Recorded data
/---

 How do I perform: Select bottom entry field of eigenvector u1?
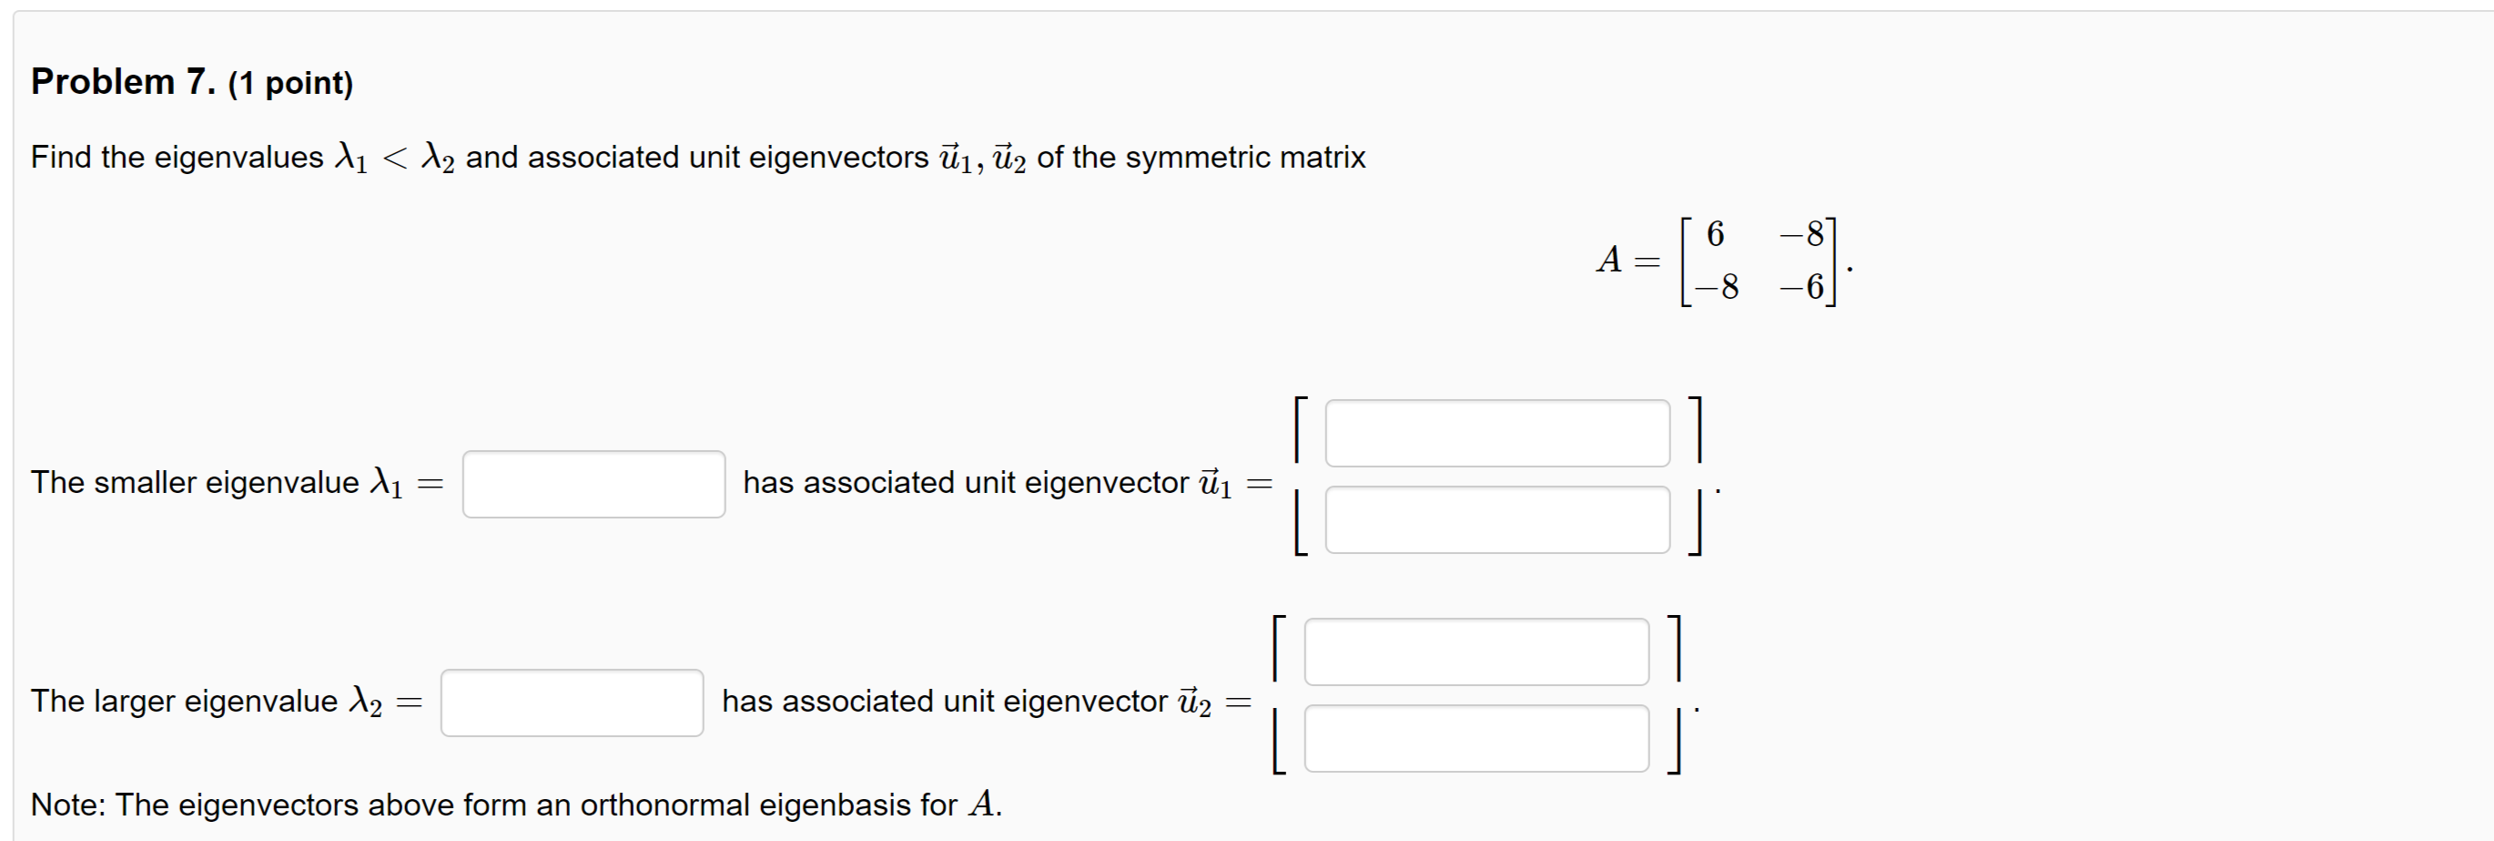tap(1497, 520)
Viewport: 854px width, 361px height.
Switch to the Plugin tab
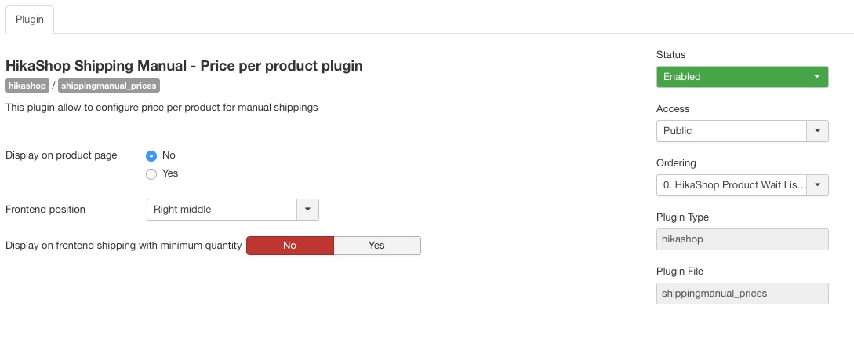pos(30,19)
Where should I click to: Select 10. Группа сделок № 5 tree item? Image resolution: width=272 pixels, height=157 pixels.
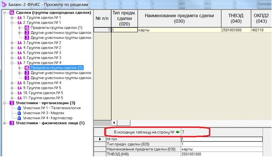[x=43, y=93]
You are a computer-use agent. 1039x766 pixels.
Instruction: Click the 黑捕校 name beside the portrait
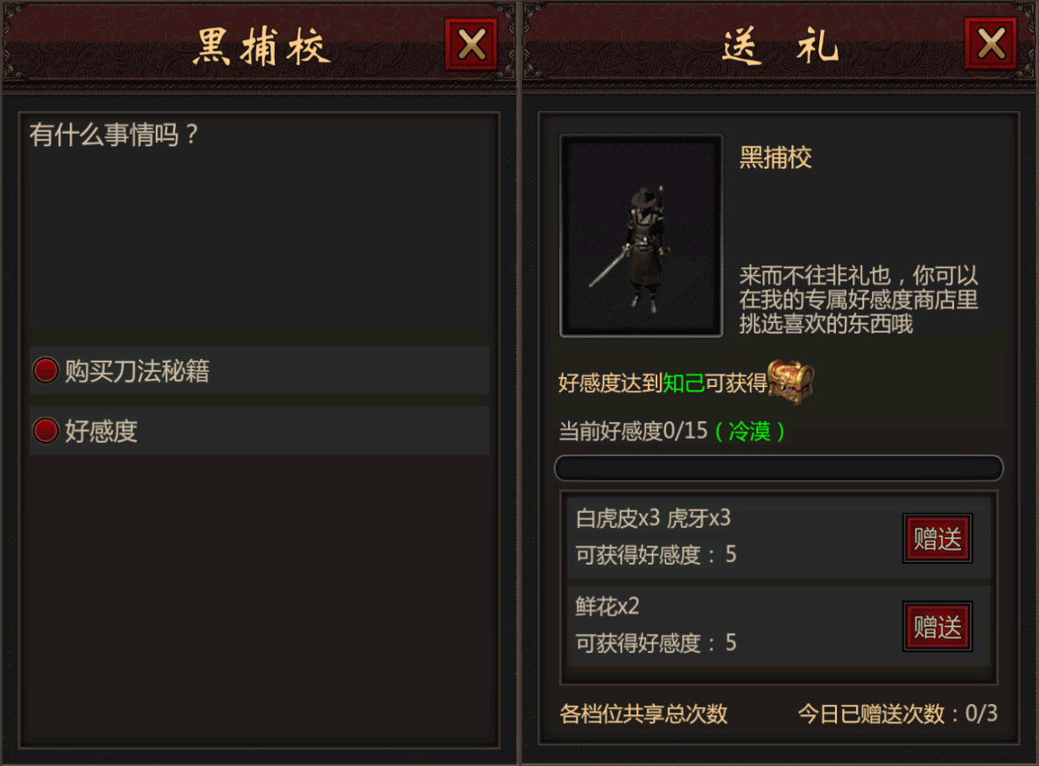pos(776,158)
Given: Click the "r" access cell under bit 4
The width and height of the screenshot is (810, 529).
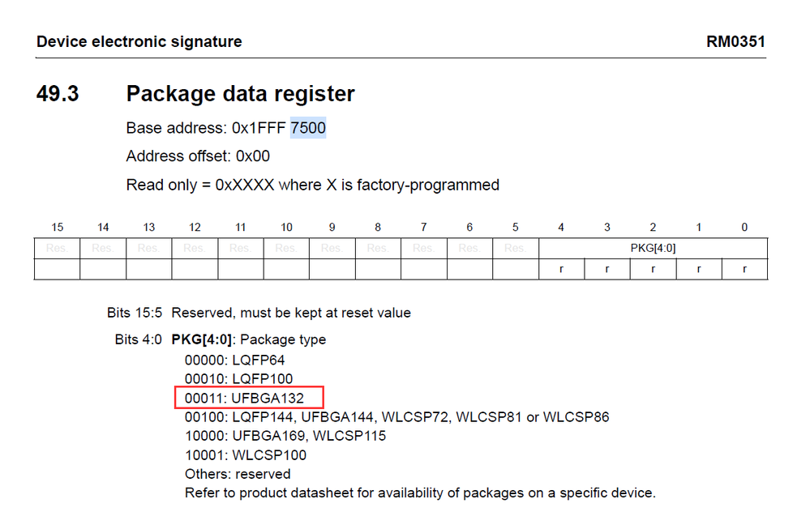Looking at the screenshot, I should (561, 269).
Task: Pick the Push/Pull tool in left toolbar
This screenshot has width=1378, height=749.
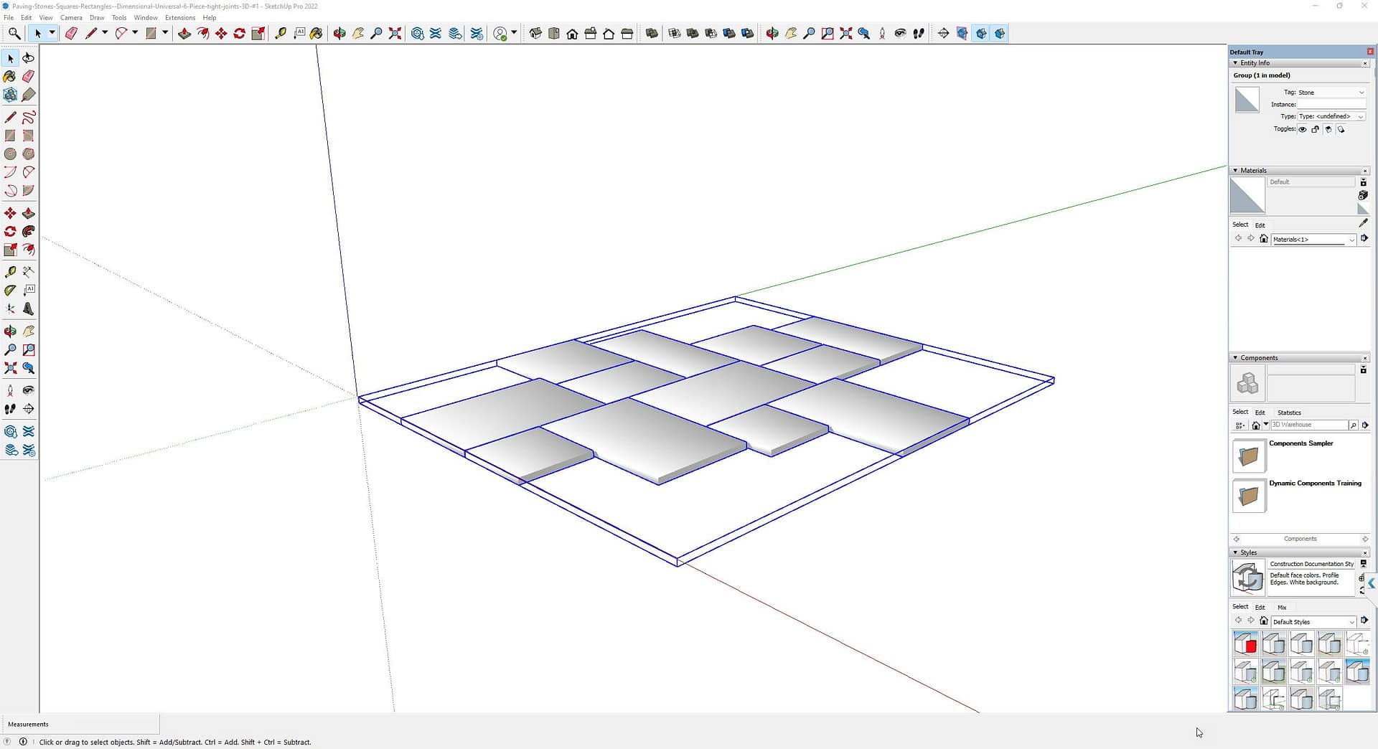Action: tap(29, 214)
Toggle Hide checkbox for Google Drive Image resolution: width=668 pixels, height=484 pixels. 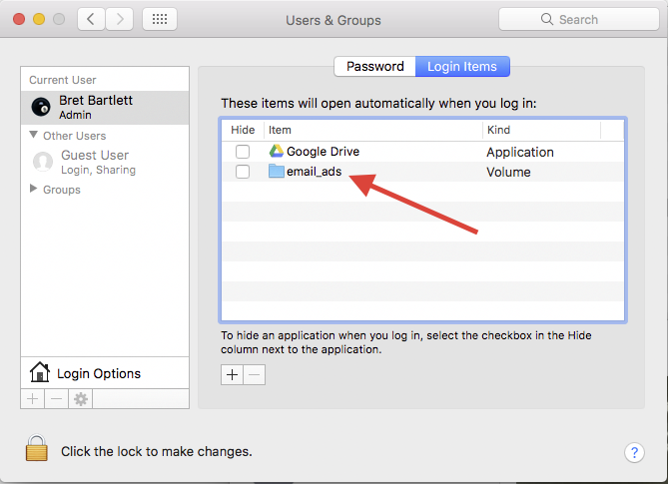pos(243,152)
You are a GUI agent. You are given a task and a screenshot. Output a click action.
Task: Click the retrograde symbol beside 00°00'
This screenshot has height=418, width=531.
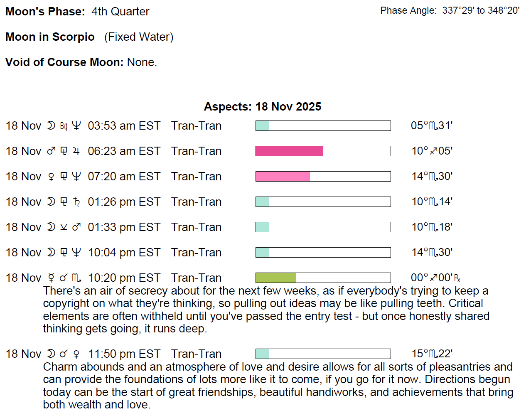457,278
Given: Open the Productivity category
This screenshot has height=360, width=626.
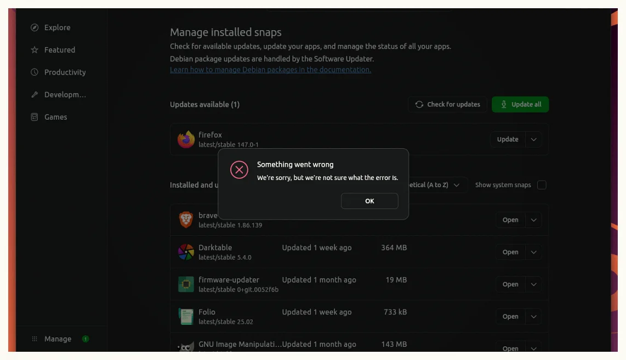Looking at the screenshot, I should [65, 72].
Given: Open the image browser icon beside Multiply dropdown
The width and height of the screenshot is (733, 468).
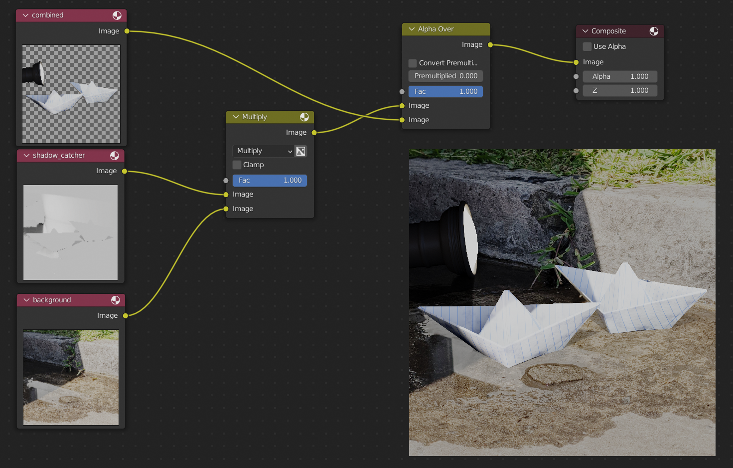Looking at the screenshot, I should pyautogui.click(x=300, y=151).
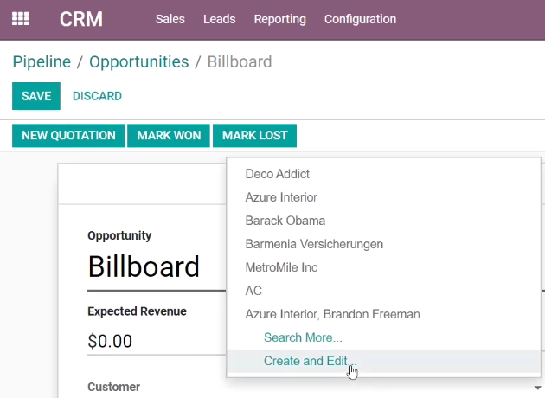The height and width of the screenshot is (398, 545).
Task: Create a New Quotation
Action: pyautogui.click(x=68, y=135)
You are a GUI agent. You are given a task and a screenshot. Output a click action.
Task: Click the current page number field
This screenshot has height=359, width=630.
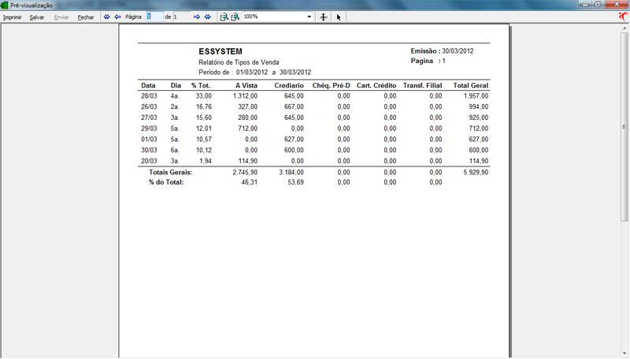click(154, 17)
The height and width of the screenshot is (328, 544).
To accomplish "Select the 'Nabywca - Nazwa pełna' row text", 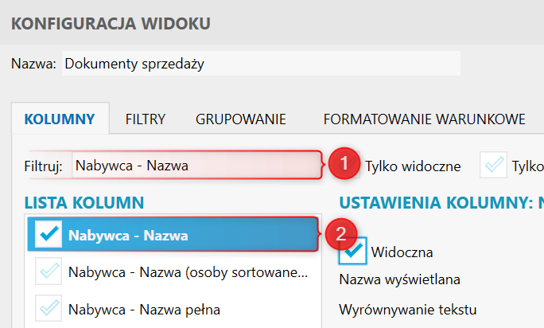I will coord(144,309).
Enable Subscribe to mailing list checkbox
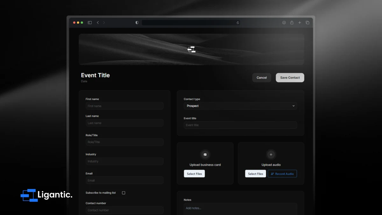Image resolution: width=382 pixels, height=215 pixels. pyautogui.click(x=124, y=193)
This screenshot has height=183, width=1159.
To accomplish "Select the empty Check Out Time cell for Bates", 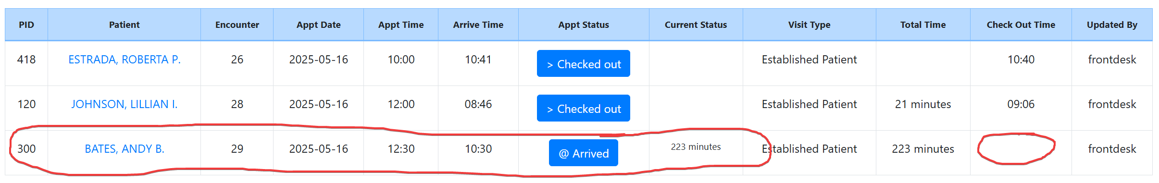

\---

▶ Exercise
Among the entries above, take the line with "Given: Open the image", the line with "Task: Click the current page number field", and all the lines between them, and restate them word for word without pictures.

▶ Response to the task
Given: Open the image browser icon beside Multiply dropdown
The width and height of the screenshot is (733, 468).
Looking at the screenshot, I should pyautogui.click(x=300, y=151).
The height and width of the screenshot is (398, 545).
Task: Create a New Quotation
Action: pyautogui.click(x=68, y=135)
You are a GUI agent. You are given a task and a screenshot. Output a click action.
Task: Click the current page number field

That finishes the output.